离子交换法脱除磷酸中锰离子的动态吸附研究

doi:10.11962/1006-4990.2020-0096

摘要/Abstract

摘要：

近年来离子交换技术在湿法磷酸净化领域得到了广泛的发展与应用。采用Sinco-430型阳离子交换树脂脱除磷酸中的锰离子,考察了流量、磷酸溶液初始锰浓度、温度对吸附效果的影响。结果表明：增大进液流量、提高溶液初始锰浓度以及升高温度均有利于缩短树脂饱和时间,但进液流量的增大会降低树脂的吸附率,而温度的升高则会降低树脂的饱和吸附量。在进液流量为4.0 mL/min、溶液初始锰质量浓度为10.22 mg/mL、体系温度为35 ℃的条件下,树脂对锰离子的饱和吸附量为64.76 mg/g、吸附效率为63.55%。采用Thomas,Yoon-Nelson和Yan 3种吸附模型对动态吸附过程数据进行拟合,发现Yan模型的拟合效果最佳,而且由其计算得出的饱和吸附量与实验测定值的相对偏差在6.93%~10.91%。

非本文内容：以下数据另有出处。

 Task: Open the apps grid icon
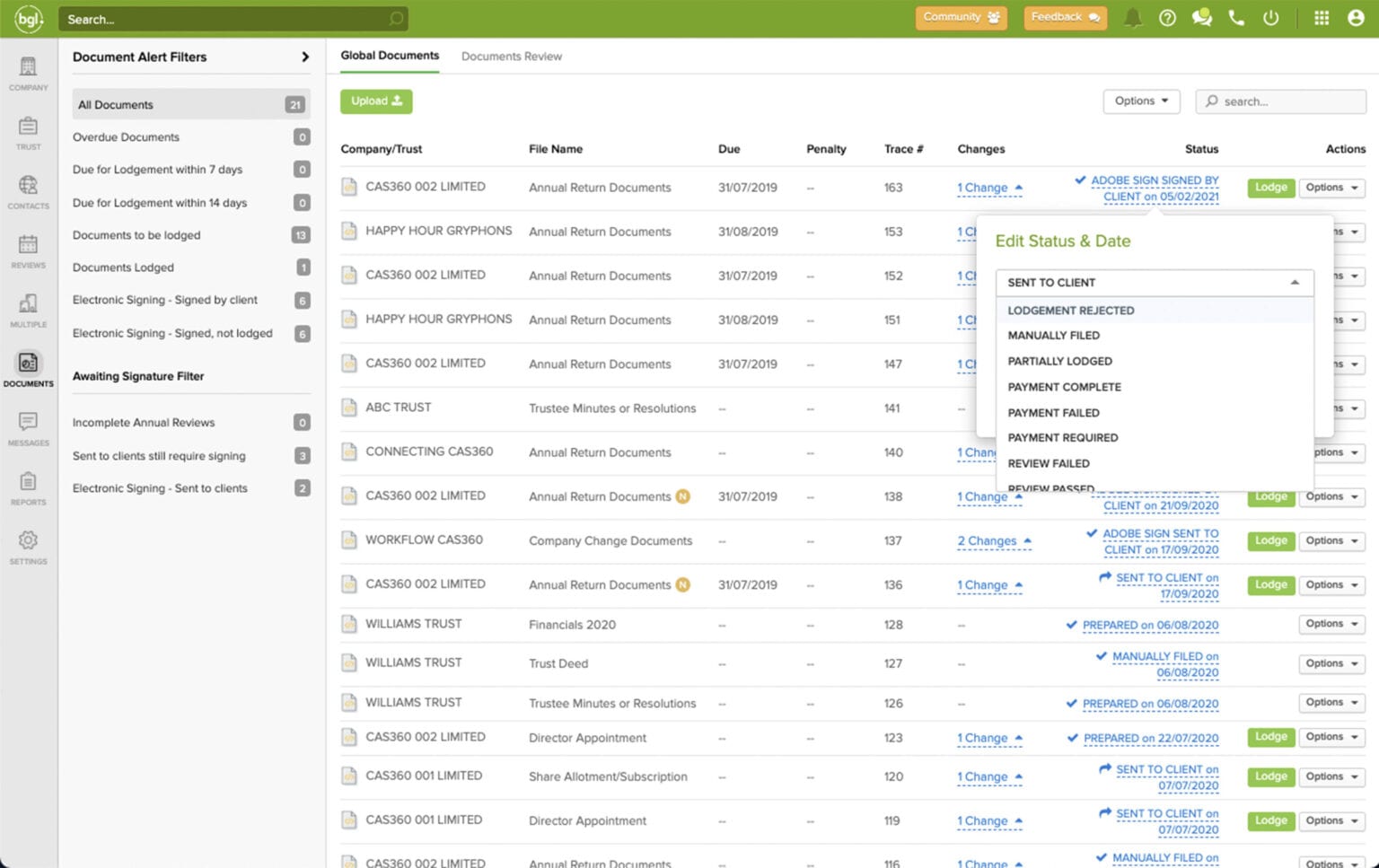pos(1322,18)
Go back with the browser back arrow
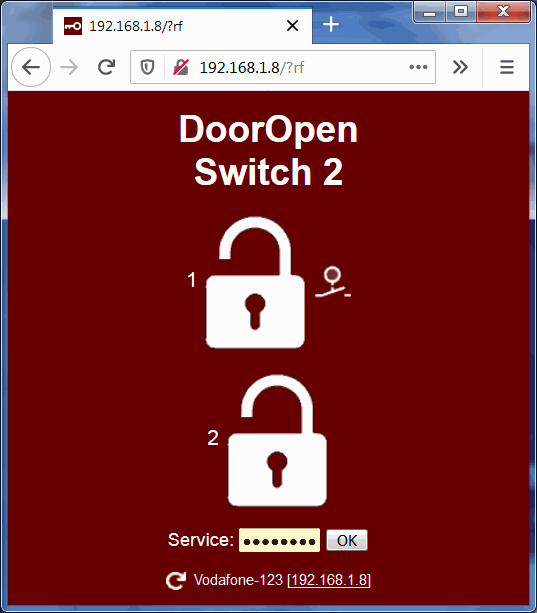The width and height of the screenshot is (537, 613). (31, 67)
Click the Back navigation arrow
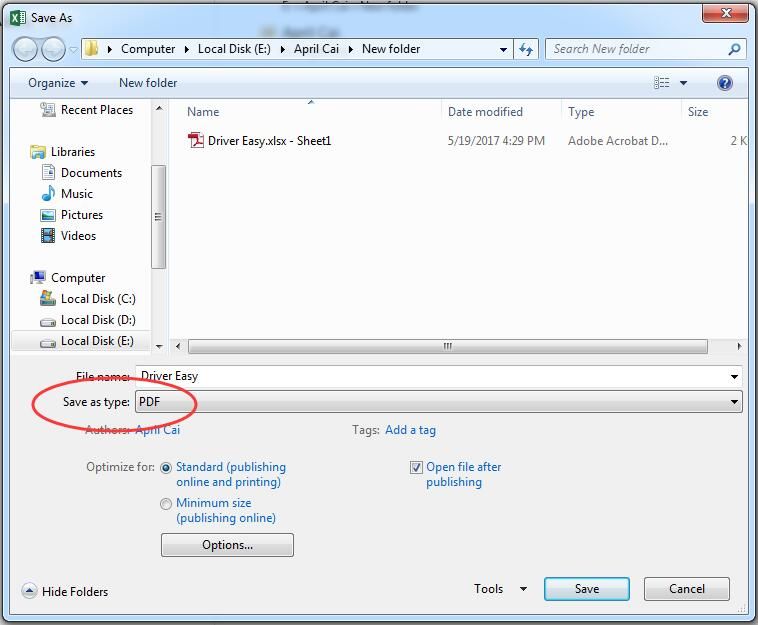The width and height of the screenshot is (758, 625). (x=26, y=49)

关键词: 离子交换, 锰离子, 磷酸, 动态吸附, 模型拟合

Abstract:

In recent years,ion exchange technology has been widely developed and applied in the purification of wet-process phosphoric acid.Sinco-430 cation exchange resin was used to remove manganese ions from phosphoric acid.The effects of in-flow rate,initial manganese concentration of phosphoric acid solution and temperature on the adsorption performance were investigated.The results showed that increasing inflow rate,initial manganese concentration and temperature were all con-ducive to shortening the saturation time of resin.However,the increase of inflow rate will reduce the adsorption rate of resin,and the increase of temperature will reduce the saturated adsorption capacity of resin.Under the conditions that the inflow rate was 4.0 mL/min,the initial manganese mass concentration of solution was 10.22 mg/mL and the temperature was 35 ℃,the saturated adsorption capacity of the resin for manganese ions was 64.76 mg/g,and the adsorption efficiency was 63.55%.Thomas,Yoon-Nelson and Yan dynamic adsorption model were used to fit the experimental data of dynamic adsorption pro-cess.It was found that the Yan model fitted best,and the relative deviation between the saturated adsorption capacity calcu-lated by the Yan model and the experimental value was 6.93%~10.91%.

Key words: ion exchange, manganese ion, phosphoric acid, dynamic adsorption, model fitting

中图分类号:

TQ137.12

庄海波,杨林,邓强,叶润州,吴赵敏. 离子交换法脱除磷酸中锰离子的动态吸附研究[J]. 无机盐工业, 2021, 53(1): 18-23.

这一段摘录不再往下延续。